But, as usual, there were the crazy modern telematic dance to squeaky violin crowd, the utterly pointless matrix of infrared LED’s, invisible to the human eye, which can only be seen through the viewfinder of a digital camera. (On the video you hear people discussing its pointlessness). And of course the usual array of ear-splitting electronic feedback with quivering, dull, dull, dull visuals and the blinky-blonk laptop music crew.
What a disappointment. This stuff just hasn’t moved on for a decade and even back then we used to find it tedious. All the decent work is happening in more commercial areas such as tour visuals and public installations. So, new media/electronic artists out there remember:
Plugging the feedback from a rubbish circuit board you cobbled together for the first time into an oscilloscope and dancing around in front of it may be art and you might love it, but its boring as hell. Try making something beautiful, it’s a lot harder.
I’m going to miss Ars Electronica, which I’m much more upset about given that I live so close, but I’ll be in Barcelona. So there’s some compensation.
You don’t have to be stupid to be a Don here, but it helps.
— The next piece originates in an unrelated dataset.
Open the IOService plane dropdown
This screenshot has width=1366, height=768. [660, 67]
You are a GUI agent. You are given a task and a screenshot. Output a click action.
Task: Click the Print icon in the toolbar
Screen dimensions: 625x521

I really enjoyed Francis Beckett’s article in the Education Guardian regarding Cambridge University’s entry requirements which lists 20 A-level subjects considered ‘soft’ options. Beckett argues, quite rightly in my opinion, that this is basically academic snobbery and has very little to do with the level of difficulty or rigour of the subjects in question:
If what Cambridge really means is that these 20 subjects are easier and less rigorous than others, it will take some proving. A young relative of mine wanted to study A-level music technology – which is one of Cambridge’s undesirable 20 – until he saw the course and realised it was too hard for him. He took the easier option of history and politics – both proper academic subjects, approved by Cambridge.
Taking a look at the list it reads very much as a thermometer of current cultural trends. Cambridge might wish that the days of learning Greek and the ‘Hard’ Sciences are the only true education, but by failing to engage in the subjects that are central to contemporary culture they risk making themselves increasingly irrelevant (which I have written about at length previously).
Part of the problem I have with this is that it taps into and perpetuates the myth that the arts are ‘easy’. This is part of the talent myth, which essentially suggests that because one has a ‘gift’ then it’s not hard work. Yet anyone who truly knows about making anything creative knows that it takes a lot of hard work indeed. Hugh Macleod has probably most famously summed this up in his How To Be Creative essay/long blog post.
The thing that I find frustrating is that the same people who are arguing these are ‘soft options’ probably consume a large amount of the arts that those taking these subjects will produce. Not only that, they’ll be awfully snobbish about it being High Art too.
Is it ten years already? I really am getting old. I remember the days when Flash was a really awkward little ‘Director pretender’ animation package with a clunky scripting language. It’s really only been a year since that hasn’t been the case.
It’s categorised into years and looking through them you can see the ‘me too’ action going on. The first few years are overblown Skip Intro action of course, then we get the Barney’s sliding masks of 2000 (above – and no, it didn’t win that year’s accolade), then onto pixel-art action before heading into heavy animation and most recently overblown video. It’s worth a look even if only to see the excesses still ranking up there far too highly. The sad thing is that, lush as they are, not many of these have a decent idea behind them…
Anyhow, the final vote for the all-time, super-duper, most influential site is on the 30th August. Shouldn’t it be Macromedia Adobe?
Okay, so once again I’m so far behind the curve on this one I’ve wrapped around and am in front again (I reckon). Mark Caswell-Daniels’Goggles – a flight sim using Google Maps is up there on my list of “things I wish I had done” (which is getting rather long these days).
It feeds into my slight obsession with Google Earth/Maps and some kind of God-complex I’m sure.
It’s a portfolio piece for Mark, so go visit his folio and someone give him some work. The bandwidth is costing him a fortune.
I’m a bit late catching up with this one (I have been working… remember that?), but I just noticed this post in Ad Age about Yell.com’s plans for location-aware ads for London buses.
If you haven’t been to London for a while (like me) then you will not have noticed that several buses have digital displays on the side now. So the plan by agency AKQA is to have contextual ads based on GPS readings of the buses’ locations. For example, when the bus is in Marble Arch you’ll see an ad saying “Find a Gym in Marble Arch”.
All of which is fine and dandy and everything, but it does seem rather a dull use of a remarkable convergence of technologies. I can’t help thinking that there might be much more amusing uses for it like “This bus is late, get out of the bus lane” or something. Or a game.
The Graffiti Research Lab (the folks behind the LED Throwies) have just launched another project called Interactive Architecture. Basically it involves leeching some power from streetlamps and using a projector to beam interactive works onto the side of buildings. I like the generative stuff that uses the windows of the building as nodes, very smart. Of course you can download the source code too if you want.
Apparently this technique is called “Projection Bombing” and you can find out all about it at the Instructables website.